Still Life by Louise Penny. So I have organized my binge of this author…by listing her books in order and starting at the beginning. It is odd to know what is going to happen to these characters down the road! I highly recommend reading her books in order. I still am not in love with her changing point-of-view (head hopping!) and I often have to stop and figure out who is thinking a particular thing, but the engagement of everything else (characterization, wonderful ability to make me thing EVERYONE did it, and flow of the story) makes up for the head hopping. Inspector Gamache makes his first trip to Three Pines in this story. And we are introduced to a young trainee detective who I don’t remember from the other books, so now I am interested in what will happen to Agent Yvette Nichol.
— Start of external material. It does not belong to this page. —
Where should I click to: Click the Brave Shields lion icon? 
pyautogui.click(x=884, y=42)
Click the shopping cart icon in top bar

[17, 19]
Rate: 4.0

 A Gentleman in Moscow by Amor Towles. Thank you Molly Harrison for recommending this book. Once again I am reading about a time and topic that I have only surface knowledge. Russia in 1922, thirty year old Count Alexander Rostov is sentenced to confinement in the Metropol, a grand hotel across the street from the Kremlin. The novel covers the span of his life (nearly) and I found myself web searching for more information on the events and sights, both political and other. That is not to say that this isn’t also a wonderful love story, coming of age story and more. Rate: 4.0 (Note: don’t rush the ending, it’s complicated!)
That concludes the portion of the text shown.